Are there certain groups that are targeted for racial profiling more than others?
The groups that we tend to stereotype the most as criminal are black, Latino or Muslim.

Why should people of all races be concerned about racial profiling?
The first reason is obvious; it’s not fair, and inequality and injustice should be a problem. The second reason is that it makes us less safe. Imagine a neighborhood where everybody feels like if they call the police, they’re going to get treated badly. That’s the kind of neighborhood that criminals like, because they know that the people there are going to be scared to call the police. Similarly, if you’re being attacked or your home is being attacked, you’d better hope that the person next door feels comfortable calling the cops. And racial profiling makes that less likely.

How will this database be used and by whom?
It will be used in a couple of different ways. Researchers will use it to say ‘This is where we are nationally,’ because currently there are no data on racial profiling or police use of force that are nationally representative — none that are any good. So we’re going to use it to answer fundamental questions with regards to the science of policing and equity. And then we’re going to report that back to the departments so they can find out where they are and chart a path to improvement.

What kind of data will be collected?
We’ve got four categories of data, including standardized data on police stops of pedestrians and vehicles and police use of force. We will also send out climate surveys to police departments. Together with those responses, we’ll also obtain departmental crime data, plus demographic data and other kinds of information that we can get locally. We’re going to have a really good real-world laboratory to identify what kind of factors, policies and demographic issues are likely to exacerbate bias in the real world.

What is the potential impact of this database and the lessons that will result from it?
We’ve been told by everyone from the NSF to the heads of major cities that this is a game changer. This could become a universal way to measure disparities in law enforcement. This could also put on the table a mutually agreed-upon starting point among traditional adversaries, so the American Civil Liberties Union, community members and law enforcement can say ‘Here’s where we are, and this is how we can move forward.’

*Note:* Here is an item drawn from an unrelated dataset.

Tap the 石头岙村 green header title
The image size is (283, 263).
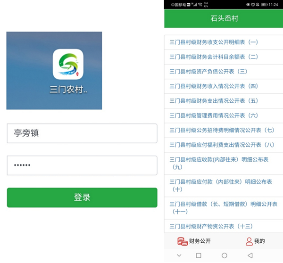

Why the push for a national database on racial profiling now?
It’s a couple of things. A new generation of progressive leaders have met with people who have been around and seen that the old strategies have failed to yield the results they wanted. Also, folks are hungering for something new, and they’re realizing that a more transparent law enforcement leads to a more legitimate and more effective law enforcement culture, nationally speaking.

What makes this project particularly exciting for you?
If you think about the history of racial progress in this country, it has mostly been marked by adversarial conflict that frequently involves shouting, if not down-and-out violence. Look at this project — who’s invested, who’s excited and who’s responsible for it. It's traditional adversaries all saying they want to do this and work together as a team. You’ve got police chiefs saying, ‘Come into our departments, find out what we’re really doing in terms of race.’ It’s amazing for law enforcement and for contemporary science. But maybe even more importantly, it’s an amazing model for how to achieve our democratic principles through collaboration as opposed to conflict.